Infidelity a reason for divorce


#1

Why or why not?


#2

Do you mean a secular divorce from the civil courts or an annulment granted by the Catholic Church?


#3

I agree that your question is a bit vague, CRATUS.

Are you asking if it is legally grounds for a divorce, or are you asking if people would choose divorce if their spouse was unfaithful?


#4

Catholics have always been allowed to separate from a badly-behaving spouse. Now that a legal process is necessary for the distribution of marital assets, care of the children, and related matters, Catholics are more easily permitted to divorce.

However, the decree of nullity is a totally separate thing, and necessary in order to be married after a divorce to someone else.


#5

Since it is not a reason for obtaining an annulment, I would suppose that one is supposed to forgive and repair.
Easier said than done, probably. :coffeeread:
Very few people are able to forgive infidelity.


#6

In of itself? No.

A pattern of infidelity may show a lack of intent for entering an exclusive relationship for life, but even if it is utterly repugnant it is not a “get out of jail free” card. Just because our spouse doesn’t honor their vow, does not automatically release us from our vows.

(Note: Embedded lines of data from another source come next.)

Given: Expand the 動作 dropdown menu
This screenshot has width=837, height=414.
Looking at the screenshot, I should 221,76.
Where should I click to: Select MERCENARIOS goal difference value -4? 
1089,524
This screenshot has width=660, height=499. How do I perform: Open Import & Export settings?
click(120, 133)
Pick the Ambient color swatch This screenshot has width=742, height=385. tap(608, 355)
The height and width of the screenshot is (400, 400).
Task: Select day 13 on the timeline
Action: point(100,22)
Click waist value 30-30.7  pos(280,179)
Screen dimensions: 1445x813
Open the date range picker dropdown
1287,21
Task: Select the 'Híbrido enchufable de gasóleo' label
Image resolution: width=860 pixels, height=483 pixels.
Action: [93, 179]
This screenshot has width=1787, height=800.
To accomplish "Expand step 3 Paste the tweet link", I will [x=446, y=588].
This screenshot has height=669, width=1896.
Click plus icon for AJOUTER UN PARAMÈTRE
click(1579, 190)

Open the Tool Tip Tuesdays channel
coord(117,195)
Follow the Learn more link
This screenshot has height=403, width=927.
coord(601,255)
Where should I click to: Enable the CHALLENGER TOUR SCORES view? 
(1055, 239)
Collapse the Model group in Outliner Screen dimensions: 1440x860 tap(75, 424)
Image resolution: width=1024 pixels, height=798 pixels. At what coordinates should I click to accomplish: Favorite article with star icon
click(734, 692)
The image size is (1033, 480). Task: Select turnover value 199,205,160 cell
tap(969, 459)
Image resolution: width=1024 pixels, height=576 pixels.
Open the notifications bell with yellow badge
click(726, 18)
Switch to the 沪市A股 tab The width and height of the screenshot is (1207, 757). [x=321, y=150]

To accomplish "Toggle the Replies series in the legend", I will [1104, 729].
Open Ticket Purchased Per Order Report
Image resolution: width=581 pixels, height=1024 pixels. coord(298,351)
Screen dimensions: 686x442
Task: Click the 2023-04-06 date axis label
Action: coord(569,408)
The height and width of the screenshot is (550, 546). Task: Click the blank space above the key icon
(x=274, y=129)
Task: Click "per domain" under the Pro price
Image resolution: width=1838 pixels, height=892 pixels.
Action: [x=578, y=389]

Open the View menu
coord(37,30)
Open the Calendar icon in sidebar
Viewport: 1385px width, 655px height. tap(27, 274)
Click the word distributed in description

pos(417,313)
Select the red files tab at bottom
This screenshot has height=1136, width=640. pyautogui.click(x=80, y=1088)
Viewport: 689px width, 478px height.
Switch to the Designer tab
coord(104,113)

I am assuming you are talking about divorce and annulment from a Catholic perspective. Most places there are no grounds for divorce required in civil cases. You can divorce your spouse because they got fat, thin, dyed their hair or any other reason you can personally justify. How many people divorce because they “fell out of love” or became “bored” in their marriage?


#7

Divorce -yes.

Remarriage - no. Even if you can’t live with your spouse because of his or her behaviour, doesn’t mean you never made those vows, or that because the other person broke them, you get to break them.


#8

The Church teaches there are no grounds for divorce. Separation, even permanently , is allowed.
No man can put asunder what God hath joined together.
To my thinking an annulment is a determination of the parties faults in their understanding of what the marital vocation is. And if these faults make a true bond impossible.


#9

Divorce is not an eternal word, but a cause of eternal disobedience to eternal law. Rather, we open our eyes to the possibility of divine and Magisterial unity.